INPUT MATERIAL:
- - -
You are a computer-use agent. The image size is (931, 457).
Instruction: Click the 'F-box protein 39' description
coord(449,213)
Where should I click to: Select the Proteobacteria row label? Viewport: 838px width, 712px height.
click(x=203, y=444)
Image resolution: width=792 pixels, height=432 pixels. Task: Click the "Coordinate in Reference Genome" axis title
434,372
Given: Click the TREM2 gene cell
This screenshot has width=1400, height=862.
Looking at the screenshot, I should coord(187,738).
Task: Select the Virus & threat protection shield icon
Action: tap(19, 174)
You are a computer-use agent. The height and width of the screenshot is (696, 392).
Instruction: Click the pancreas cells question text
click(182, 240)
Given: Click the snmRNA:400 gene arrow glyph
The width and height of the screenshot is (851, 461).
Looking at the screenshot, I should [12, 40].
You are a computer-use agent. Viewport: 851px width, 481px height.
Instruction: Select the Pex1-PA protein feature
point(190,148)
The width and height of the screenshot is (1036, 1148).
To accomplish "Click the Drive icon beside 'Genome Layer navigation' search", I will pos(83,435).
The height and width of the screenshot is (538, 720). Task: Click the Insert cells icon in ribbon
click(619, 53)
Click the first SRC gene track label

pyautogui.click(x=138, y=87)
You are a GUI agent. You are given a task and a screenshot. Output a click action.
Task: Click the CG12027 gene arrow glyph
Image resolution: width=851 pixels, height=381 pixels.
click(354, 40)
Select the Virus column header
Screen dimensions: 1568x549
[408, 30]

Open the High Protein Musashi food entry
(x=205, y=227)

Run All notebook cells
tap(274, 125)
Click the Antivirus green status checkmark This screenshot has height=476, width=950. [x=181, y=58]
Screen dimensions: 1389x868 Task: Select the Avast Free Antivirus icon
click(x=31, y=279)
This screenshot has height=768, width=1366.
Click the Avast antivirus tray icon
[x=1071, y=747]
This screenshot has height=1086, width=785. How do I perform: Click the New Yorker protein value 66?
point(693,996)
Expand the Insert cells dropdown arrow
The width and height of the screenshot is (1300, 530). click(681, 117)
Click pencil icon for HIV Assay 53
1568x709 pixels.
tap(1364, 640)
- - -
All lines from the one with "Open the High Protein Musashi food entry" through the end of the records need to be copied exactly, and no other lines.

Open the High Protein Musashi food entry
(x=205, y=227)

Run All notebook cells
tap(274, 125)
Click the Antivirus green status checkmark This screenshot has height=476, width=950. [x=181, y=58]
Screen dimensions: 1389x868 Task: Select the Avast Free Antivirus icon
click(x=31, y=279)
This screenshot has height=768, width=1366.
Click the Avast antivirus tray icon
[x=1071, y=747]
This screenshot has height=1086, width=785. How do I perform: Click the New Yorker protein value 66?
point(693,996)
Expand the Insert cells dropdown arrow
The width and height of the screenshot is (1300, 530). click(681, 117)
Click pencil icon for HIV Assay 53
1568x709 pixels.
tap(1364, 640)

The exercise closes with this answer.